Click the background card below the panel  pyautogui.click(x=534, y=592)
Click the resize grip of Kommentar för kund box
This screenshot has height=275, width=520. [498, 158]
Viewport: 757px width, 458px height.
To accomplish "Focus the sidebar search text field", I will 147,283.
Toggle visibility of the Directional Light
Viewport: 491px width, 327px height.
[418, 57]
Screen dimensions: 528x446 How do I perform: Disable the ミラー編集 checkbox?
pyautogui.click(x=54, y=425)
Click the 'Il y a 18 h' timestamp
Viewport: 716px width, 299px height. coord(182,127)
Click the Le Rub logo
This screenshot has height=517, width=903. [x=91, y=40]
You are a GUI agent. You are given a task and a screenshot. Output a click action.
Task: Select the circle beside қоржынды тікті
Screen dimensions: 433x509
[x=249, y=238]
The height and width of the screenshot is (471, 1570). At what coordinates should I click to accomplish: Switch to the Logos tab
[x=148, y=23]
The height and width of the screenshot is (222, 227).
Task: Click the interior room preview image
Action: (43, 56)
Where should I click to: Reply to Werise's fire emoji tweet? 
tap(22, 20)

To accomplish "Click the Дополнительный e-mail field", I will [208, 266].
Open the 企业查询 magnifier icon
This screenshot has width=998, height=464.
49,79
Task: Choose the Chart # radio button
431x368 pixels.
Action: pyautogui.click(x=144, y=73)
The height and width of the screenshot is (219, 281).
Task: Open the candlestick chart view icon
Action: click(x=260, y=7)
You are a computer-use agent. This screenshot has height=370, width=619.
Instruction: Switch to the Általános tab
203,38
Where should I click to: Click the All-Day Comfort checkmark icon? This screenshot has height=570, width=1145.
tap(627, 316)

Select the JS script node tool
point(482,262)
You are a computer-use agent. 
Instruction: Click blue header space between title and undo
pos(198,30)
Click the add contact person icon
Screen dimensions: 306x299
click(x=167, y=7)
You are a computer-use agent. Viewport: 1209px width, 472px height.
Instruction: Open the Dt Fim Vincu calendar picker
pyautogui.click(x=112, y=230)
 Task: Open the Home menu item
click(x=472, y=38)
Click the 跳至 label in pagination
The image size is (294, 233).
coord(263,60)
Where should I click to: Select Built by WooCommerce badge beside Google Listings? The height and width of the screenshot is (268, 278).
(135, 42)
=-=-=-=-=
**Description of the task**
Could you count how many lines in the records contain the word "field"? Only the number is needed.

**Task result**
2